LISTED RECORDS
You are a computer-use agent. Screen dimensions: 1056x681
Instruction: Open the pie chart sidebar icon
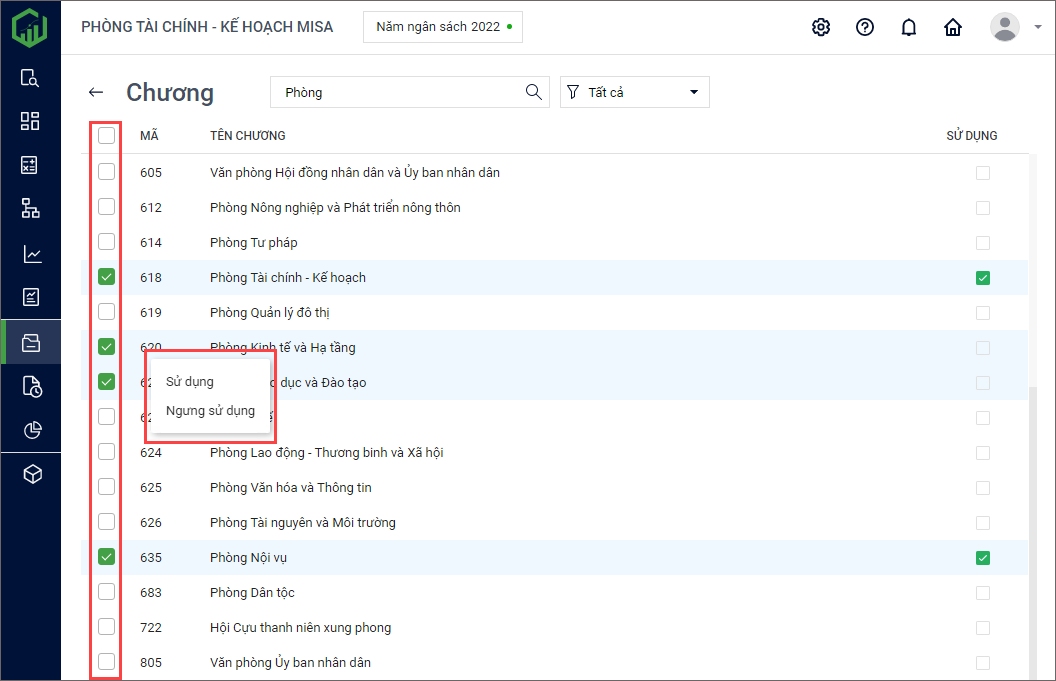(31, 430)
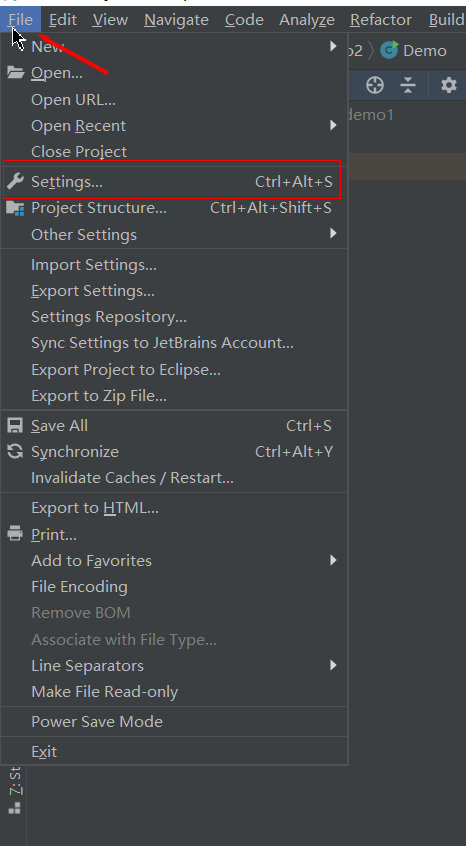The width and height of the screenshot is (466, 846).
Task: Click the floppy disk Save All icon
Action: coord(15,426)

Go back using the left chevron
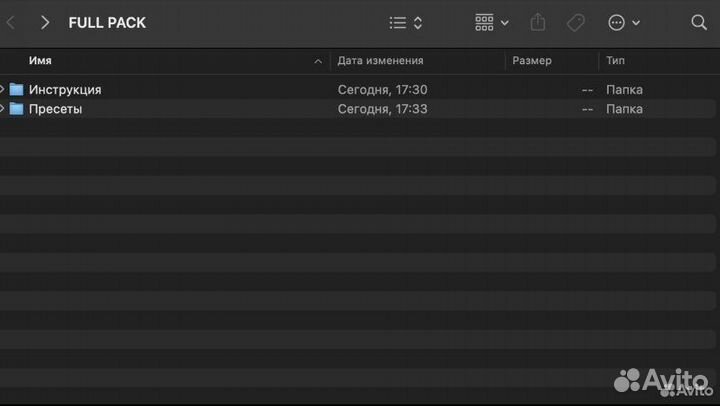(x=10, y=22)
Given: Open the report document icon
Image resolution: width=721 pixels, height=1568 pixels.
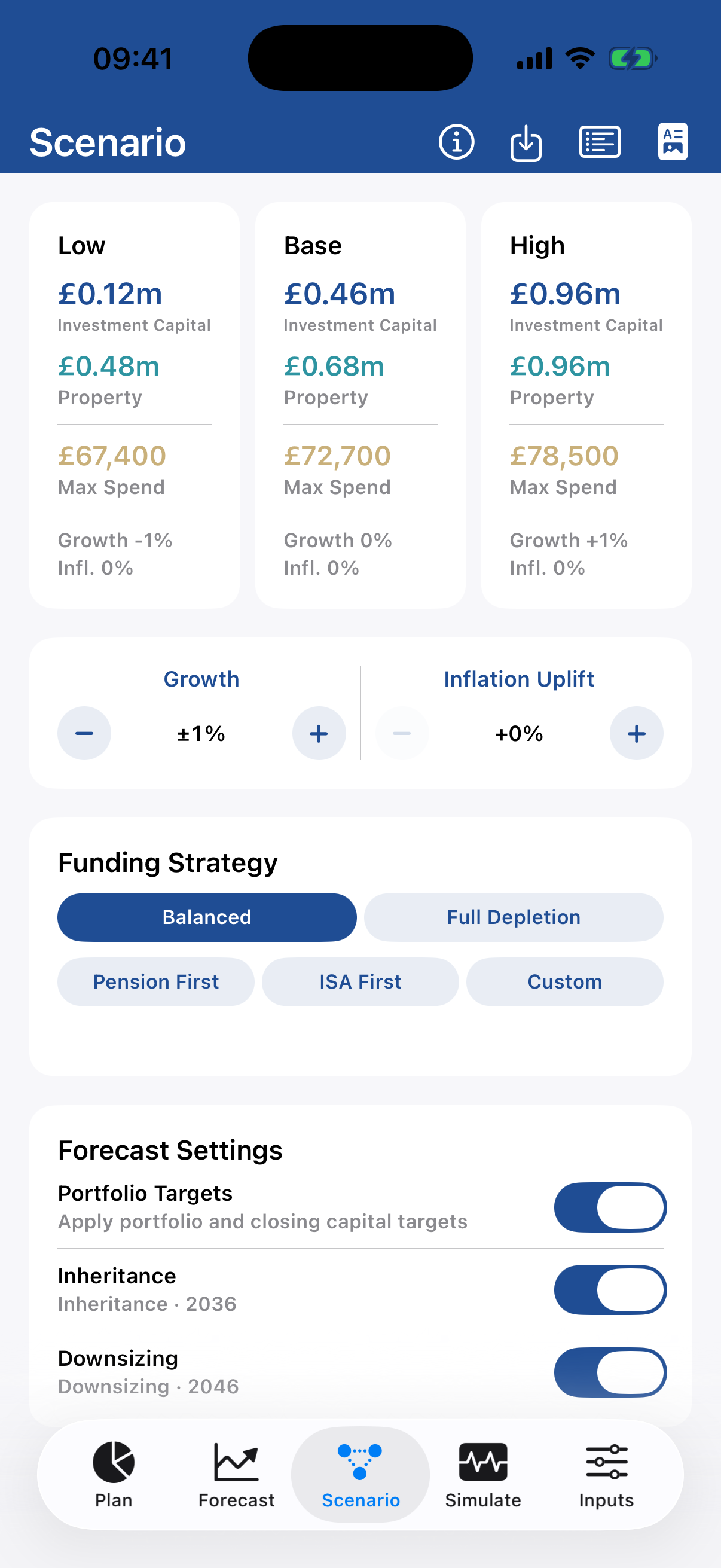Looking at the screenshot, I should 673,142.
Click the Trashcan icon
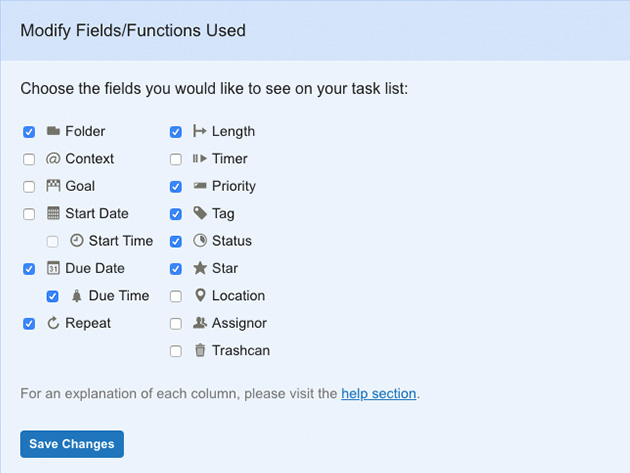This screenshot has height=473, width=630. (200, 350)
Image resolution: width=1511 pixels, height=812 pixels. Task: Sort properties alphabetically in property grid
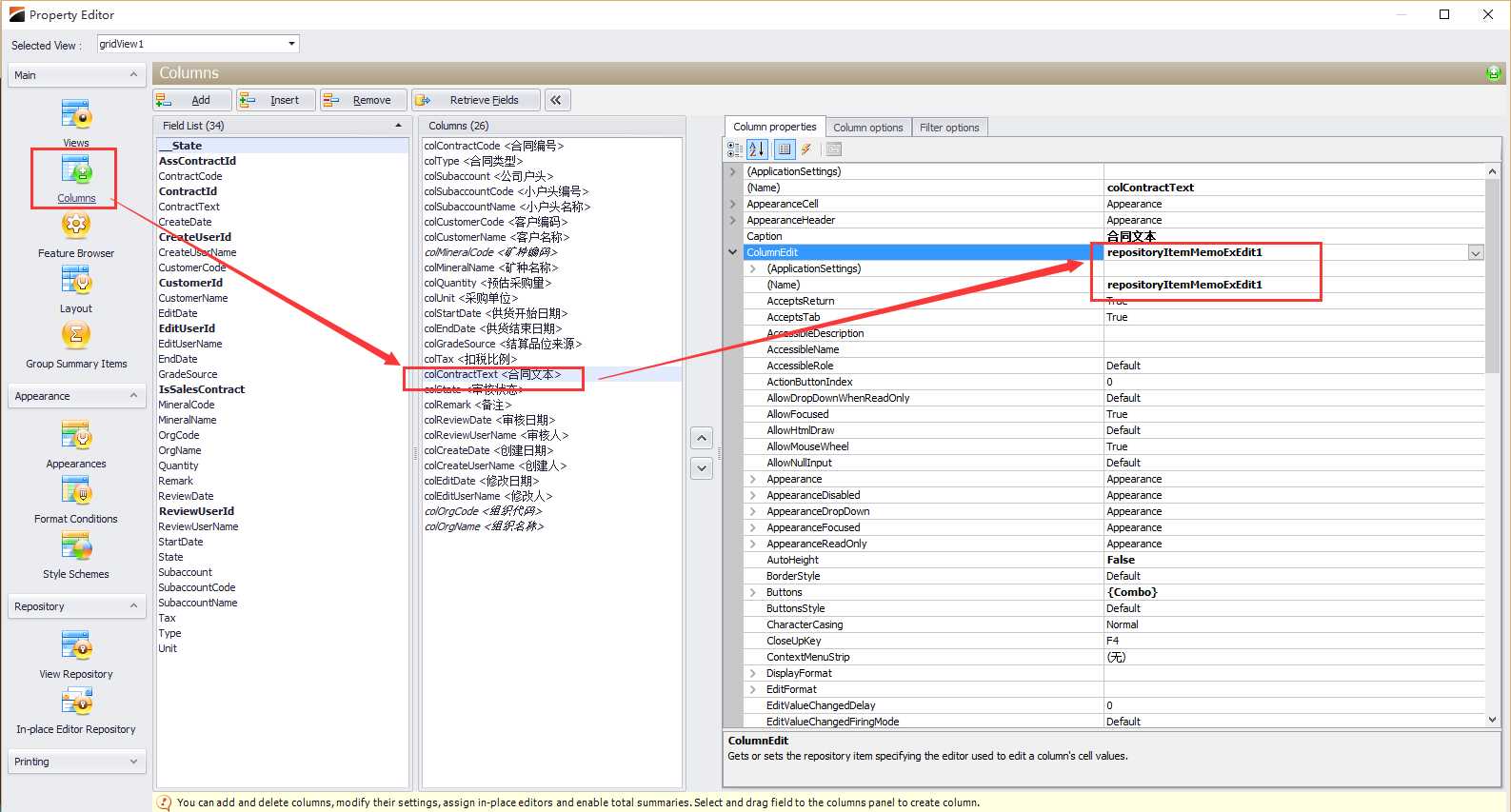[x=757, y=149]
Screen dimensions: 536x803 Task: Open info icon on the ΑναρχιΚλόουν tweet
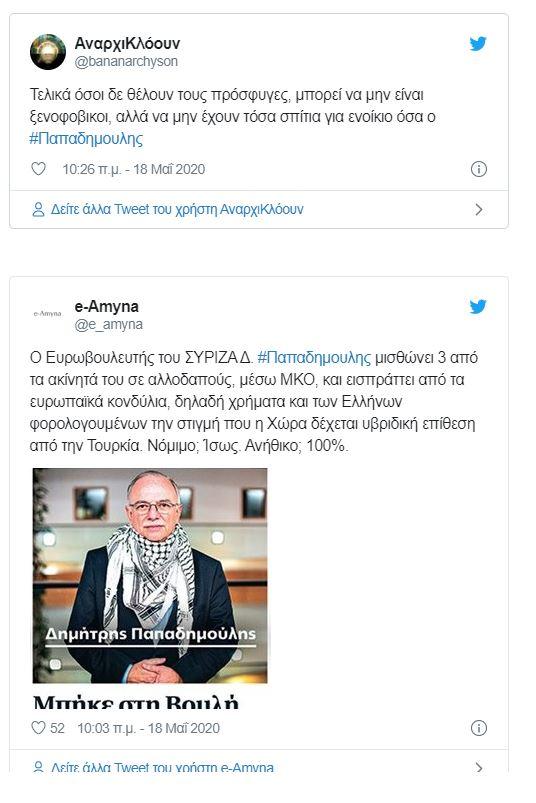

EXERCISE GOAL
Images stay out, but the rest of the records must be retyped exactly.

RESPONSE TO THIS TASK
You are a computer-use agent. Screen dimensions: 1056x681
Instruction: Open the pie chart sidebar icon
(31, 430)
The width and height of the screenshot is (466, 846).
Task: Click the floppy disk Save All icon
Action: coord(15,426)

Go back using the left chevron
(x=10, y=22)
Given: Open the report document icon
Image resolution: width=721 pixels, height=1568 pixels.
Looking at the screenshot, I should 673,142.
Click the Trashcan icon
This screenshot has height=473, width=630. (200, 350)
Image resolution: width=1511 pixels, height=812 pixels. Task: Sort properties alphabetically in property grid
[x=757, y=149]
Screen dimensions: 536x803 Task: Open info icon on the ΑναρχιΚλόουν tweet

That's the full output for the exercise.